Dr.N.Krishna Reddy, MD DM (Card)
ACCESS Health International India Country Director
At the time of India’s independence, people’s health needs were mostly met by public facilities and few non-profit faith-based and philanthropic facilities. As successive governments neglected healthcare, under resourced and poorly managed public facilities were insufficient to meet needs of growing population and increasing disease burden. Private healthcare started filling in to the vacuum being created due to perpetual neglect. It started with general practioners (GPs), growing into small to medium sized nursing homes. Advent of corporate hospitals started in late 1980s, beginning with Apollo Hospitals. Growth extended into private diagnostics and pharmacies. Recent years are witnessing growth of online and at home services.
While growth of private sector provided an alternate access to people, successive governments again failed in providing effective stewardship over private sector, leading to emergence of highly fragmented and unregulated private sector. As costs started climbing up in private sector, catastrophic health expenses became the leading cause of pushing people into poverty. With increasing investments from private investors, corporate culture overtook the very purpose of medicine. To maximize returns on short-term investments, managements started resorting aggressive marketing and medical practices leading to unethical practices driving up the costs further. Fee per service payment systems resulted in overuse of many diagnostic and treatment plans, both by hospitals and medical professionals. The net result is that growing number of people are fast losing trust in private healthcare system as well. Ongoing Covid pandemic exposed these gaps in both public and private healthcare systems for vivid public view. It is in this context that there is an urgent need and a golden opportunity to restore trust in public healthcare system.

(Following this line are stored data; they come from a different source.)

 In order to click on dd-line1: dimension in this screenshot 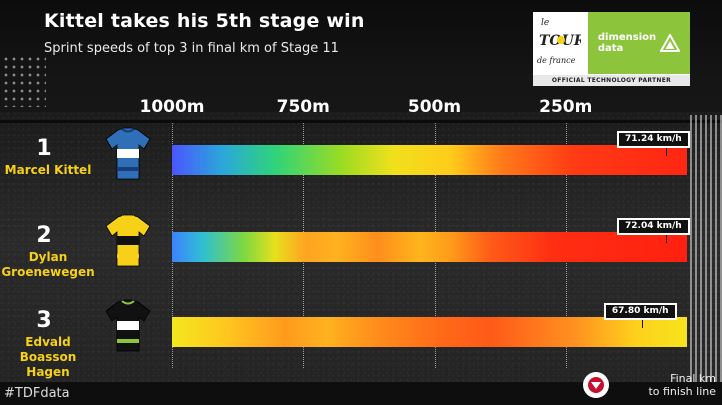, I will do `click(627, 37)`.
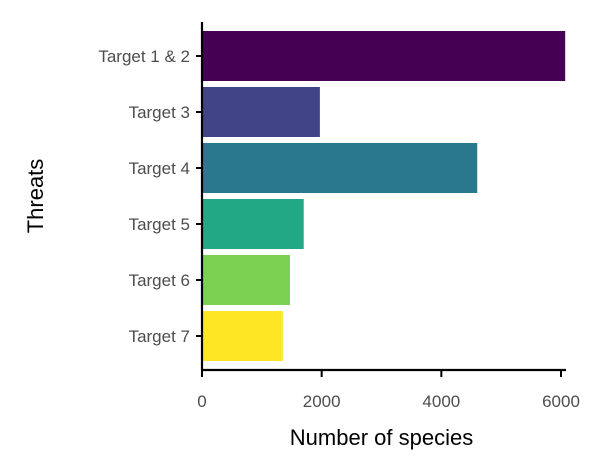 This screenshot has height=472, width=590. Describe the element at coordinates (144, 56) in the screenshot. I see `y-tick-label: Target 1 & 2` at that location.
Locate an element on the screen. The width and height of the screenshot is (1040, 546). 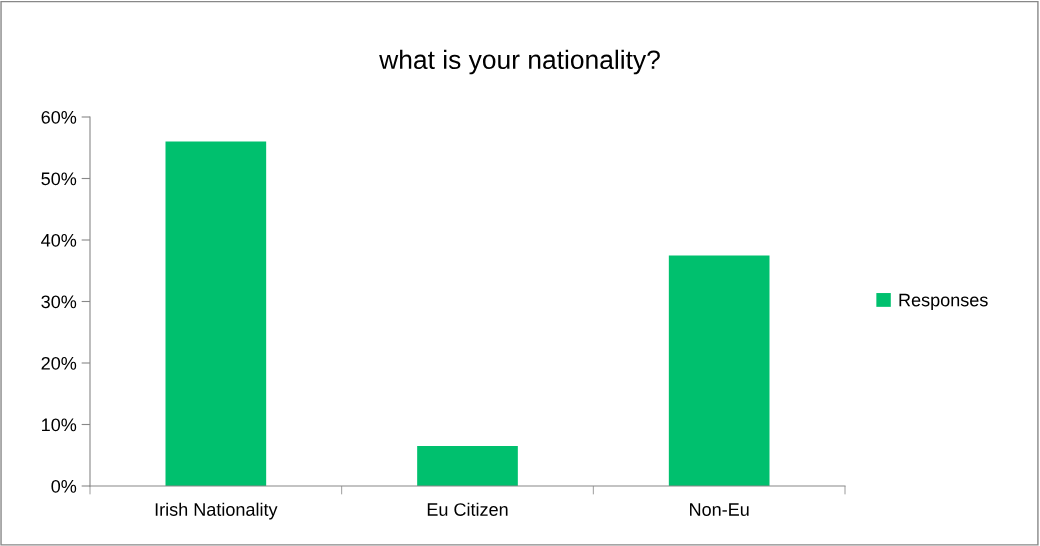
legend-label: Responses is located at coordinates (944, 302).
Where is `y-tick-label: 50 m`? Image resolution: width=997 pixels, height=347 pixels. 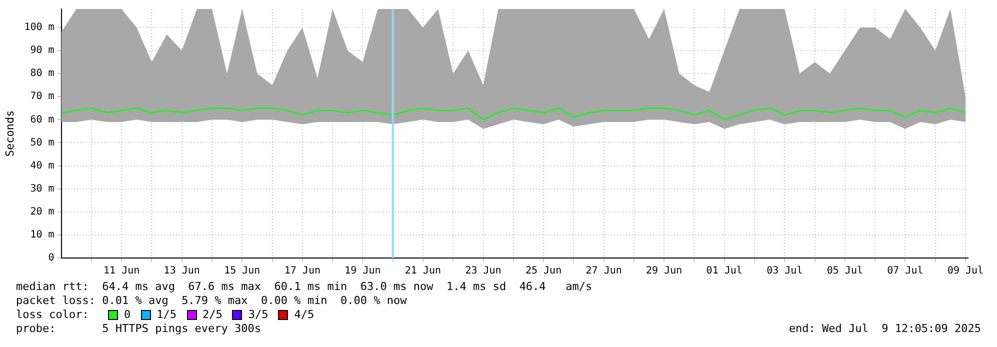 y-tick-label: 50 m is located at coordinates (42, 142).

Recently enacted National Health Policy (NHP-17) commits to increase in public health spending to 2.5% of GDP from the measly spending of 1.2% of GDP at present. Resources can be mobilized on priority to fast track the commitment. It is estimated that 20 to 40% of budgeted expenditure remains unspent across States due to inefficient public health finance management. Bringing in professional approaches to finance management can unlock these unspent funds for better use.
India is persisting with line-item budgeting since independence. Budgeted financial resources are not in alignment with healthcare needs of a given population. In addition, there are many vertical central and state-level programs with their own separate budgets. Hence, there is a scope to improve financial management by shifting towards population health risk based global budgets along with integrated delivery networks.
With a mission to achieve universal health coverage (UHC) by 2030, India has launched its most ambitious Ayushman Bharat program, which consists of repurposing existing sub-centers (SC) and primary health centers (PHC) into 150,000 health & wellness clinics to strengthen primary healthcare services across the country and Pradhan Mantri Jan Arogya Yojana (PMJAY) to offer financial protection to nearly 100 million poor families for hospital-based care. In essence, the program is bringing in a major reform in health by bifurcation of public healthcare into separate Payer and Provider systems. Nearly 50% of empaneled hospitals under PMJAY are public hospitals. These hospitals will get reimbursed as per defined benefit package rates for the services they provide. This brings in a major shift in financing of public hospitals from a purely supply-side financing to a mixed supply and demand-side financing.
Hospital management has evolved into a specialization of its own to drive clinical quality, operational efficiency, and financial sustainability. Majority of public hospitals are managed by senior clinicians who may not have requisite professional skills in hospital management. In addition, hospital managers do not have enough authority and resources to be accountable for the performance of these hospitals. There are examples of large public hospitals (AIIMS, PGIMER, JIPMER, NIMS etc.,) that perform far better due to the autonomy that they have and sufficient resources they generate or they are provided.
Every district hospital, along with other hospitals and PHCs in that district can be organized into an autonomous healthcare corporation/ cluster. A governance structure, headed by a CEO or equivalent leadership, with equal emphasis on clinical and corporate governance should be put in place to manage these corporations efficiently. Individual and institutional capacity in professional management can be built through leadership development programs aimed at in-service candidates or through lateral induction of people with requisite qualification and experience. A gradual shift from dominantly supply-side financing to dominantly demand-side financing through population-specific global budgets linked to performance will drive quality, efficiency, and financial sustainability of these autonomous corporations. Sufficient autonomy, level-playing field Quality regulation, honest patient feedbacks, independent performance rankings, and performance-based incentives will motivate these organizations to restore trust in public healthcare systems. In addition, they offer sufficient competition on quality and pricing to private healthcare system, thereby benefiting the consumers.
In summary, a combination of strategies (increasing public health expenditure, shift from supply-side financing to demand-side financing, creation of district-level autonomous corporations to integrate and manage public healthcare facilities as a cluster, efficient and effective professional governance structures, and managed competition with private sector etc.,) can strengthen public healthcare system and bring back the trust that people have lost over last decades. This is the right time!